### INSTRUCTIONS TO FOLLOW:
Transcribe everything in the musl build notes below from "boot4 takes that" down to "static hello world.".

### EXCERPTED PASSAGE:
>> Start
Result: riscv64 compile reaches 1268/1271; the 3 remaining skips are
src/math/{log,pow_data}.c (long-double constant folding, same tcc
0.9.26 bug as amd64) and src/thread/__unmapself.c (CRTJMP inline asm
needs subst_asm_operand). Hello links to a 69 KB static binary, runs
in scratch+busybox container, prints argc + strdup demo. amd64 still
green; aarch64 unchanged from previous commit.
Diffstat:
4 files changed, 488 insertions(+), 16 deletions(-)
diff --git a/docs/MUSL.md b/docs/MUSL.md
@@ -4,8 +4,9 @@ Working doc. boot3 produces a self-host fixed-point tcc (`tcc2 == tcc3`).
boot4 takes that compiler and uses it to build [musl
1.2.5](https://musl.libc.org/) from upstream source plus a small set of
tcc-compatibility patches, then links and runs a static hello world.
-The harness is wired for amd64, aarch64, and riscv64; only **amd64** is
-verified end-to-end today. Modeled on the in-image build in
+The harness is wired for amd64, aarch64, and riscv64; **amd64** and
+**riscv64** are verified end-to-end (aarch64 still blocks at link due
+to tcc 0.9.26 codegen bugs). Modeled on the in-image build in
[/Users/ryan/tmp/musltcc](file:///Users/ryan/tmp/musltcc) but driven
from this repo's bootstrap and constrained to scratch+busybox.
@@ -41,7 +42,7 @@ The container is the same `boot2-scratch:$ARCH` boot3 uses (FROM scratch
|---------|:--:|:--:|:--:|:--:|
| amd64 | ✓ | ✓ | ✓ | ✓ verified |
| aarch64 | ✓ | aarch64-targeted patches landed (syscall trampoline, atomic externs, get_tp helper, replacement crt_arch.h, deletion sweep). Compile reaches 1251/1271; 20 skips. | mirrors tcc 0.9.26 AAPCS register-save struct, gets past the `va_list` typename | **blocks at hello link** — load-bearing files hit tcc codegen bugs (see below) |
-| riscv64 | ✓ | partial — same shared-hunk caveat | placeholder ([scripts/boot4-musl-shim-riscv64.h](../scripts/boot4-musl-shim-riscv64.h)) — `typedef char *__builtin_va_list;`, may conflict with tcc's builtin keyword recognition | not yet exercised |
+| riscv64 | ✓ | riscv64-targeted patches landed (mirrors aarch64: syscall trampoline, atomic externs, get_tp helper, replacement crt_arch.h, patched __set_thread_area, deletion sweep). Compile reaches **1268/1271**; 3 skips. | mirrors tcc 0.9.26 riscv64 stdarg.h: `__builtin_va_list = char *`, va_arg as the lp64 pointer-arithmetic macro | ✓ verified |
### aarch64 status after patch round 1
@@ -127,6 +128,66 @@ The 17 codegen-bug files are the irreducible residual either way — tcc
0.9.26 has aarch64 codegen issues that would need fixing in the
compiler itself.
>> End
### ITEMS:
>> Start
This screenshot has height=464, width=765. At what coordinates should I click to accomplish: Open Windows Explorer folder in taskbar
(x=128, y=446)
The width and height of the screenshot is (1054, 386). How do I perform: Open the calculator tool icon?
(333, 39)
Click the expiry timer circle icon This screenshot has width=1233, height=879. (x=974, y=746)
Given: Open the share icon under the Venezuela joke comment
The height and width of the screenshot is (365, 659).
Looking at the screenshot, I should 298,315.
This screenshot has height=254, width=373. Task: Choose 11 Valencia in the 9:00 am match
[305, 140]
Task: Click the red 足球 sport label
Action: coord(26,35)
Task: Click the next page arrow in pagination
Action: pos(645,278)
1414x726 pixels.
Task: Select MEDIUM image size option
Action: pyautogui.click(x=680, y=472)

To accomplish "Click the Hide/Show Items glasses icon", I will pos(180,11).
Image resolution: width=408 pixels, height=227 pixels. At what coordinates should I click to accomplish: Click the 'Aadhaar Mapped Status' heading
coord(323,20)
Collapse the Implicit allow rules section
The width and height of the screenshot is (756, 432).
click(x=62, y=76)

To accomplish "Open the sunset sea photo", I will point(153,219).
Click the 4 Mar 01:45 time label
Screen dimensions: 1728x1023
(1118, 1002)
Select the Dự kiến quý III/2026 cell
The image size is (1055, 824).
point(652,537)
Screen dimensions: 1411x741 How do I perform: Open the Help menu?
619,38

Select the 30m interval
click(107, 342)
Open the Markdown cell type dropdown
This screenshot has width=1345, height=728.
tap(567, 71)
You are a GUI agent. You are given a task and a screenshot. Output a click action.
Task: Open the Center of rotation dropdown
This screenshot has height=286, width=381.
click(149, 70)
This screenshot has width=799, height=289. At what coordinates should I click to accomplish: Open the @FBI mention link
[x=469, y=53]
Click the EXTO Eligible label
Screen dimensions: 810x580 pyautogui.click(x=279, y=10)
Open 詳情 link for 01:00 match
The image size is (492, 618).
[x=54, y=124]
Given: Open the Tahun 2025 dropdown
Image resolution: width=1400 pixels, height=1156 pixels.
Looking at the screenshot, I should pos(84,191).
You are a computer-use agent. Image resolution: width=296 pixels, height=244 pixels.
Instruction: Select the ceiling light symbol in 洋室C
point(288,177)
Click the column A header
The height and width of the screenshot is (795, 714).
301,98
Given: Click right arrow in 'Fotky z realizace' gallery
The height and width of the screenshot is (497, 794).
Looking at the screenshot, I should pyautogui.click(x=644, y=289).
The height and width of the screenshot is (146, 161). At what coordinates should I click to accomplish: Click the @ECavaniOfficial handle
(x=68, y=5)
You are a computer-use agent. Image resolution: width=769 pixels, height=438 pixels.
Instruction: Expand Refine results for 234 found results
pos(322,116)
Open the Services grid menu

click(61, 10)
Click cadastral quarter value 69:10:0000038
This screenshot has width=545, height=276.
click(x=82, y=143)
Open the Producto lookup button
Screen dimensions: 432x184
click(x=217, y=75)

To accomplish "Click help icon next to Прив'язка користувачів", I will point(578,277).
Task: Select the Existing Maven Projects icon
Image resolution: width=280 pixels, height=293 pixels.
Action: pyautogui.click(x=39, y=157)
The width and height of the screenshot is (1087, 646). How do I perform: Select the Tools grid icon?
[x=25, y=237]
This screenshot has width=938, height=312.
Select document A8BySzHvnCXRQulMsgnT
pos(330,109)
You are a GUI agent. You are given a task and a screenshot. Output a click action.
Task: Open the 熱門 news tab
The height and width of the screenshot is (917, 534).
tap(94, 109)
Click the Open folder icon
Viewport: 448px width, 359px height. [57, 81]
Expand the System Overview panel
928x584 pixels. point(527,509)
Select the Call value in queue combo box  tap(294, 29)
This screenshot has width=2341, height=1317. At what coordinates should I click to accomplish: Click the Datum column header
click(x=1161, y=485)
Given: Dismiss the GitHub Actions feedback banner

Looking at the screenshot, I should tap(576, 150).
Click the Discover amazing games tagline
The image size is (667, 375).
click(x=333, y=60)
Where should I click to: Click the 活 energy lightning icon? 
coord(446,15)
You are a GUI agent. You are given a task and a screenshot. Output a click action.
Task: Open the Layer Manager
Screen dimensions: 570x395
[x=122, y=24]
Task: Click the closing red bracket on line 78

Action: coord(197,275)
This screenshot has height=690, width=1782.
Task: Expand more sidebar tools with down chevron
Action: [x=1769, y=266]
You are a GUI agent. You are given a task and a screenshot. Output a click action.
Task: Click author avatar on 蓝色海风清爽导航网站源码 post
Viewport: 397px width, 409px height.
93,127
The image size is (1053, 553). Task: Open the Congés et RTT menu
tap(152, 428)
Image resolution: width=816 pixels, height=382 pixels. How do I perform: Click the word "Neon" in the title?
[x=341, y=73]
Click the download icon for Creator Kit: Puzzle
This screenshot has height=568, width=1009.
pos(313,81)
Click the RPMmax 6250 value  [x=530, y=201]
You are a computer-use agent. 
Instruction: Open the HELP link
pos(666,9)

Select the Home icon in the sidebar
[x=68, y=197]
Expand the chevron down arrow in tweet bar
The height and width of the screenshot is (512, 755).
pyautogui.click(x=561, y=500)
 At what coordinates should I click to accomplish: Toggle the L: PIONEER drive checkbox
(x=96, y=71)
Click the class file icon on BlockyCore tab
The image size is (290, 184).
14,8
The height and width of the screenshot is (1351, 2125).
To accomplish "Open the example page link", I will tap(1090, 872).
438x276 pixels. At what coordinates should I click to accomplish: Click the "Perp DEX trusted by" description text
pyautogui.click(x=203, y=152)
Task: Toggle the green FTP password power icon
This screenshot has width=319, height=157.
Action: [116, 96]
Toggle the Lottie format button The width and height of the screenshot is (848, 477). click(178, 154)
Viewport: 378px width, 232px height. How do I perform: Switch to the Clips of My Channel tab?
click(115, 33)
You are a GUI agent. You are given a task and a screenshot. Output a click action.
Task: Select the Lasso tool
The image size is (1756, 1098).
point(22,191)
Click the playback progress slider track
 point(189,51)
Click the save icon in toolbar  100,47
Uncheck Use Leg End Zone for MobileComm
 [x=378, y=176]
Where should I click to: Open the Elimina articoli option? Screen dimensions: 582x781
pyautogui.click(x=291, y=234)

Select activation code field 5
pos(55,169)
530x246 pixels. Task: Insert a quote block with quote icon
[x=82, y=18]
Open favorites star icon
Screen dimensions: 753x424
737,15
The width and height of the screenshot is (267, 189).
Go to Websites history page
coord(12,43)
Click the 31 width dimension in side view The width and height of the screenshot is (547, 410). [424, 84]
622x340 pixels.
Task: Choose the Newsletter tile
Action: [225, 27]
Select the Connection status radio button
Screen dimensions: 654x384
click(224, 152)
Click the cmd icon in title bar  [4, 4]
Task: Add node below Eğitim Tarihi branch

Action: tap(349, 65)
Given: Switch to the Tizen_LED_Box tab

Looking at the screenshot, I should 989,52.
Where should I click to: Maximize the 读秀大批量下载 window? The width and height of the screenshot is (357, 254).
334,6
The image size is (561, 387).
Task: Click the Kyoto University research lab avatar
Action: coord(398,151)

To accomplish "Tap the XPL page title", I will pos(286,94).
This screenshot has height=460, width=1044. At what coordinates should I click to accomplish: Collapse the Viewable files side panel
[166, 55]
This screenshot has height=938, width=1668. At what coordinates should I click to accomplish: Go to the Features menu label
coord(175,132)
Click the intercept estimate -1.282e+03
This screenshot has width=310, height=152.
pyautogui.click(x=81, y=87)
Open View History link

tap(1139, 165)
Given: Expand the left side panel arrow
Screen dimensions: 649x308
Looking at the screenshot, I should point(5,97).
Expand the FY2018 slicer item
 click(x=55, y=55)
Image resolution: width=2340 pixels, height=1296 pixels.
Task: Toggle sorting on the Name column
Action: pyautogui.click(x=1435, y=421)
>> End
### FINAL RESULT:
boot4 takes that compiler and uses it to build [musl
1.2.5](https://musl.libc.org/) from upstream source plus a small set of
tcc-compatibility patches, then links and runs a static hello world.